The approval follows a review of scientific evidence, including a clinical study of 24 patients that evaluated daytime and nighttime driving performance while wearing the lenses.

The FDA has approved the first contact lens with light-adaptive technology. The Acuvue Oasys Contact Lenses with Transitions Light Intelligent Technology are soft contact lenses that automatically darken when exposed to light.

A Johnson & Johnson Vision Care, Inc, product, the lenses are indicated for daily use to correct vision for nondiseased individuals with hyperopia or myopia conditions. The transitioning lenses can also be used by individuals with certain degrees of astigmatism, according to the FDA.

“This contact lens is the first of its kind to incorporate the same technology that is used in eyeglasses that automatically darken in the sun,” Malvina Eydelman, director of the Division of Ophthalmic, and Ear, Nose and Throat Devices at the FDA's Center for Devices and Radiological Health, said in a statement.
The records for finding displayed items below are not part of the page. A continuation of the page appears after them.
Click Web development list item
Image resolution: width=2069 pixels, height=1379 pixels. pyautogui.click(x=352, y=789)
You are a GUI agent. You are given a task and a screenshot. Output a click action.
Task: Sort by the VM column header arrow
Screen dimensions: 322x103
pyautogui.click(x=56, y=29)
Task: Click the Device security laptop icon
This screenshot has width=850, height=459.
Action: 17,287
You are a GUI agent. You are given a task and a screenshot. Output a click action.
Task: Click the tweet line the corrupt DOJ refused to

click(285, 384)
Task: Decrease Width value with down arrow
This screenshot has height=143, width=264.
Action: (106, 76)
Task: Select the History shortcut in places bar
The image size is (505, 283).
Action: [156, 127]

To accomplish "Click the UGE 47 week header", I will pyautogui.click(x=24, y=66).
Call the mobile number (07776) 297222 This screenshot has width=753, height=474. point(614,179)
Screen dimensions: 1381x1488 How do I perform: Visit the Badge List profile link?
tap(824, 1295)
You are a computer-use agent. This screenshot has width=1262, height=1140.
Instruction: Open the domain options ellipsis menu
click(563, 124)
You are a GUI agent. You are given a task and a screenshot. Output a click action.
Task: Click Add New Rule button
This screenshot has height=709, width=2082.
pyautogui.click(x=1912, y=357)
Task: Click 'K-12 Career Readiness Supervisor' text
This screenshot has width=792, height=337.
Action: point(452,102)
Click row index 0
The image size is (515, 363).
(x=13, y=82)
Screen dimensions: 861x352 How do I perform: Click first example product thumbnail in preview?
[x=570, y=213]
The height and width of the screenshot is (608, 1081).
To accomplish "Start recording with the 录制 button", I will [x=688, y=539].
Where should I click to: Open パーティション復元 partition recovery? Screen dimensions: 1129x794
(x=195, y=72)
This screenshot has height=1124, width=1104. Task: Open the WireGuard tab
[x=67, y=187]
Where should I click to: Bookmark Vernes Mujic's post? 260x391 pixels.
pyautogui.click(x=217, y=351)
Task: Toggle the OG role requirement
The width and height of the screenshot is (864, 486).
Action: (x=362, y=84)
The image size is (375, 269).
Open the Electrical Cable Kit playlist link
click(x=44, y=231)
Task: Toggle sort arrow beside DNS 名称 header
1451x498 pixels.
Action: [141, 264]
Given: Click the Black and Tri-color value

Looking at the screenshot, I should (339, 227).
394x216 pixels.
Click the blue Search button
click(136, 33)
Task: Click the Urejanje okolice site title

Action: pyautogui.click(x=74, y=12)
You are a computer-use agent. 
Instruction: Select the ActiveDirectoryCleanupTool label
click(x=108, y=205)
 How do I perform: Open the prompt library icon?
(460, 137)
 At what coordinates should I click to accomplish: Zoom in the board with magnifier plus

The newly approved contact lenses contain a photochromic additive that adapts the amount of visible light filtered to the eye based on the amount of ultraviolet (UV) light to which they are exposed. This results in slightly darkened lenses in bright sunlight that automatically return to a regular tint when exposed to dark or normal lighting conditions.

The FDA approval announced Tuesday followed a review of scientific evidence, including a clinical study of 24 patients that evaluated daytime and nighttime driving performance while wearing the contact lenses. The results of the study demonstrated that there was no evidence of concern with either driving performance or vision while wearing the lenses.

Patients with the following conditions should not use these contact lenses: allergic reactions on the surface of the eye or surrounding tissues that may be induced or made worse by wearing contact lenses or use of contact lens solutions; any abnormality, eye disease, or injury that affects the conjunctiva, cornea, or eyelids; any active eye infection; any previously diagnosed condition that makes wearing contact lenses uncomfortable; any systemic disease that may affect the eye or be made worse by wearing contact lenses; infection or inflammation around the eye or eyelids; irritated or red eyes; reduced corneal sensitivity; or severe dry eye.

These contacts are intended for daily wear for up to 14 days. Patients should not expose the contact lenses to water, sleep in them, or wear them longer than directed by an eye care professional. These contacts should not be used as substitutes for UV protective eyewear.

The National Eye Institute at the National Institutes of Health estimates that 5% to 10% of all Americans have hyperopia and 42% have myopia. The CDC estimates that, as of 2014, more than 40 million Americans wore contact lenses.


FDA clears first contact lens with light-adaptive technology [news release]: FDA; April 10, 2018. fda.gov/NewsEvents/Newsroom/PressAnnouncements/ucm604263.htm. Accessed April 10, 2018.